Zwei Zeilen aus der Single „Black Myself“ von Amythyst Kiahs gerade erschienenem Album „Wary + Strange“ (Rounder Records) gehören zu den wichtigsten, die in der US-amerikanischen Roots-Musik in diesem Jahr gesungen wurden.
Sie lauten: „I don’t pass the test of the paper bag, cause I’m black myself. I pick the banjo up and they stare at me, cause I’m black myself.“
Von zwei Dingen wird hier erzählt. Zunächst einmal von struktureller Diskriminierung: Der „Brown Paper Bag Test“ ist ein Motiv aus der amerikanischen Geschichte, das eine Praxis aus dem 19. und angehenden 20. Jahrhundert beschreibt, nach der die braune Papiertüte die Grenzlinie gewesen sein soll, anhand derer von Weißen, aber auch innerhalb der afroamerikanischen Community bestimmt wurde, wer ein akzeptabler, weil heller, und wer ein angeblich zu dunkler Schwarzer war.

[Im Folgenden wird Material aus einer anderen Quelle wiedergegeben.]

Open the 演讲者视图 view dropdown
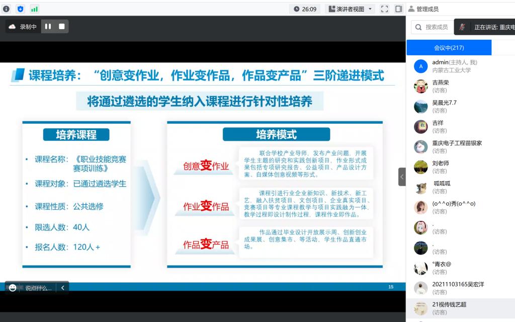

Die Zeile mit dem Banjo hingegen bezieht sich auf eine simple Wahrnehmungsverschiebung: Das Banjo ist ein Musikinstrument, das einen westafrikanischen Ursprung besitzt, der bei dessen steigender Popularität in der Country- und Bluegrassmusik des 20. Jahrhunderts aber nur selten Erwähnung fand und bis vor einigen Jahren kaum erforscht wurde.